鍋に入れる順番は、白菜の芯を先にするのがおすすめです。スープが温まったら芯を入れ、少し煮てから葉、もつ、ニラなどを加えます。葉を最初から煮すぎないことが、みずみずしさを残すコツです。
煮込みすぎとアクに注意する
もつは下処理済みの商品でも、表面にアクや脂が浮くことがあります。気になる場合は、煮立ったときに表面をすくうと、スープがすっきりします。
野菜は柔らかくなりすぎる前に食べ始めましょう。特に白菜の葉は火が通りやすいため、最初から全部入れず、食べる分を追加するスタイルもおすすめです。
味が薄くなったら、しょうゆやみそを少量ずつ加えて調整します。最初から濃くしすぎるより、白菜やもつから出る水分を見ながら整える方が失敗しにくいですよ。
もつ鍋のキャベツと白菜に関するよくある質問とまとめ
Q1. キャベツと白菜は一緒に入れてもよいですか?
はい、一緒に入れても問題ありません。キャベツの甘みと歯ごたえ、白菜のやわらかさとみずみずしさを同時に楽しめます。

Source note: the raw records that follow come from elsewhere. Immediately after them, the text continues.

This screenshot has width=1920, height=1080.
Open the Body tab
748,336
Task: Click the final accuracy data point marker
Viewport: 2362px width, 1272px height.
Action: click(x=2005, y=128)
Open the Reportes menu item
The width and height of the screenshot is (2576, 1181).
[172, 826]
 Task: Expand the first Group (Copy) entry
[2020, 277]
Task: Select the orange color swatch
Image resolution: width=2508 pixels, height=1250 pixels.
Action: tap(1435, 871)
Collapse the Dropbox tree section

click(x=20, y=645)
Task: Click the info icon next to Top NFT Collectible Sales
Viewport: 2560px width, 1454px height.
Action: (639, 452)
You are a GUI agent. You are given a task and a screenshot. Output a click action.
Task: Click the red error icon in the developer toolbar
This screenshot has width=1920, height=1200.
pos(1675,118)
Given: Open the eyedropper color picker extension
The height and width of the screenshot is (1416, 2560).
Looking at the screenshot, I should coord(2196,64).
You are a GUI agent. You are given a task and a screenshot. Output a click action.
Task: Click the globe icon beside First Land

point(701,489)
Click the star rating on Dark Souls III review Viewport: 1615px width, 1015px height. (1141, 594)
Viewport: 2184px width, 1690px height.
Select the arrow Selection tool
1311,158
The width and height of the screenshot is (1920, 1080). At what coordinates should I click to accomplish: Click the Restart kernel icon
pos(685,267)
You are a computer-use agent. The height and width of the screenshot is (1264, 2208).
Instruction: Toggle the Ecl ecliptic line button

ただし、白菜から水分が出るため、スープはやや薄く感じることがあります。最初は白菜を控えめにし、煮込んでから味を見て調整するとよいでしょう。
Q2. キャベツと白菜はどちらを先に入れますか?
基本的には、火の通りにくい部分から入れます。キャベツなら厚い芯の部分、白菜なら芯を先に入れ、葉は後から加えると食感を残しやすくなります。
キャベツだけなら、もつと一緒に最初から煮ても大丈夫です。白菜を使う場合は葉を後入れにすると、べちゃっとしにくくなります。
Q3. もつ鍋に向いている野菜はほかにもありますか?
ニラ、にんにく、もやし、長ねぎ、豆腐などがよく合います。ニラは香りと彩りを加え、もやしは軽い食感を出してくれます。
具材を増やしすぎるとスープの味がぼやけるため、主役の野菜はキャベツまたは白菜に決め、ほかの具材は少しずつ加えるのがおすすめです。
迷ったら「味の濃さ」と「食感」で決める
もつ鍋らしい濃厚さや、しっかりした歯ごたえを楽しみたいならキャベツ。やさしい甘みや、つゆを含んだとろっとした食感を楽しみたいなら白菜です。
どちらを選んでも、切り方と入れる順番を工夫すれば、おいしいもつ鍋に仕上がります。今日はこってり、次はあっさり。そんなふうに気分で使い分けてみるのも楽しいですよ。